§ WORK TO BE COMPLETED: Please print exactly the lines from the line containing "Given: Select the はい radio button" through the end of the data, no more, and keep pictures out of the copy.

** Opening RECORD EXTRACTS block **

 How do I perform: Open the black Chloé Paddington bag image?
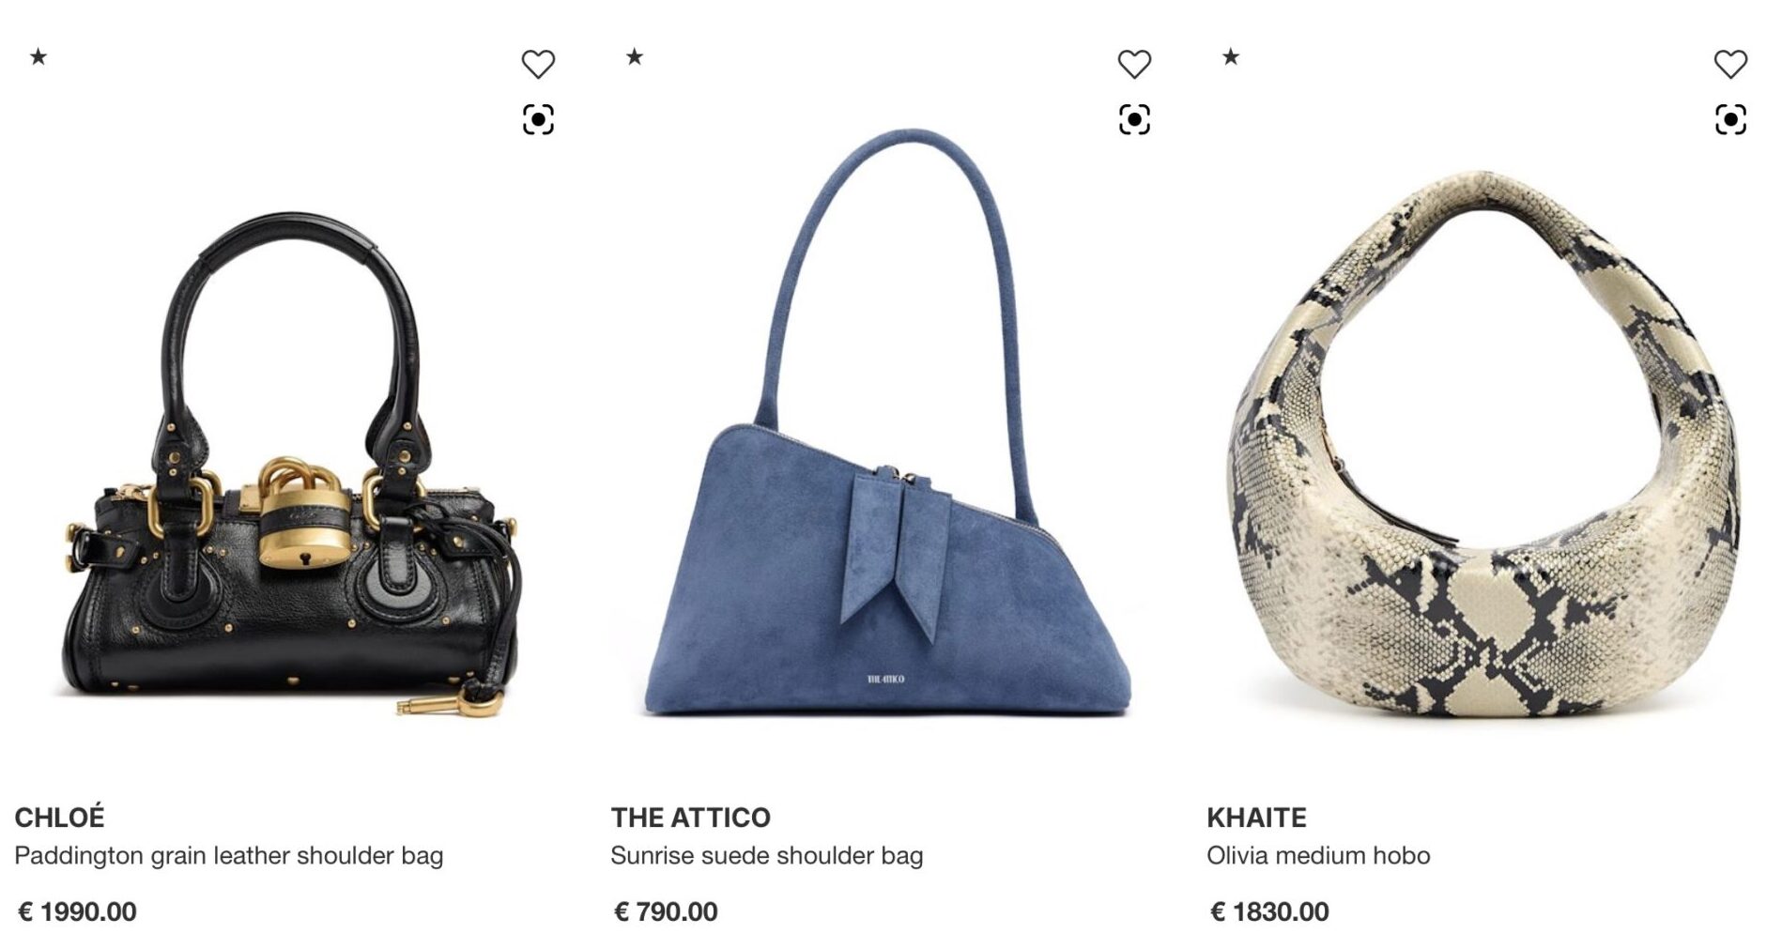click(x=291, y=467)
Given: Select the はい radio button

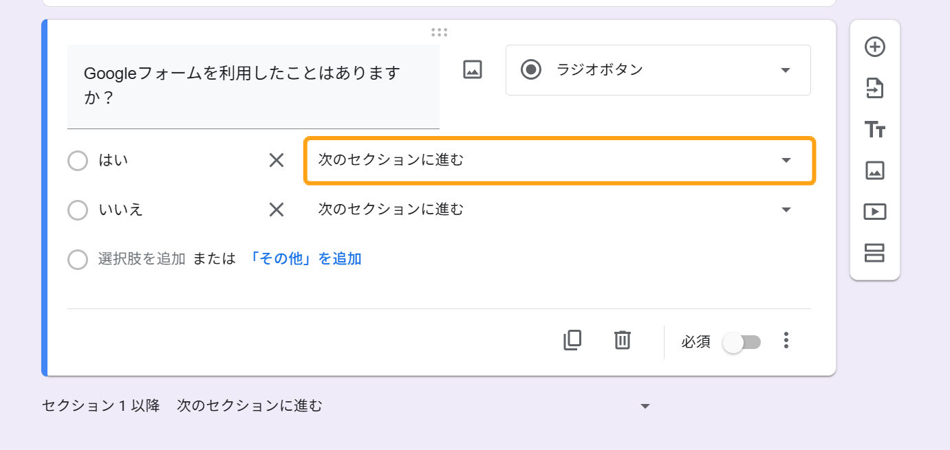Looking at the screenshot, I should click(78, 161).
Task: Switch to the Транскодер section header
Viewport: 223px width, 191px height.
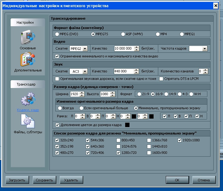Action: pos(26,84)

** Closing RECORD EXTRACTS block **

§ ANSWER TO THE PROBLEM:
Given: Select the はい radio button

Looking at the screenshot, I should click(78, 161).
Task: Switch to the Транскодер section header
Viewport: 223px width, 191px height.
Action: pos(26,84)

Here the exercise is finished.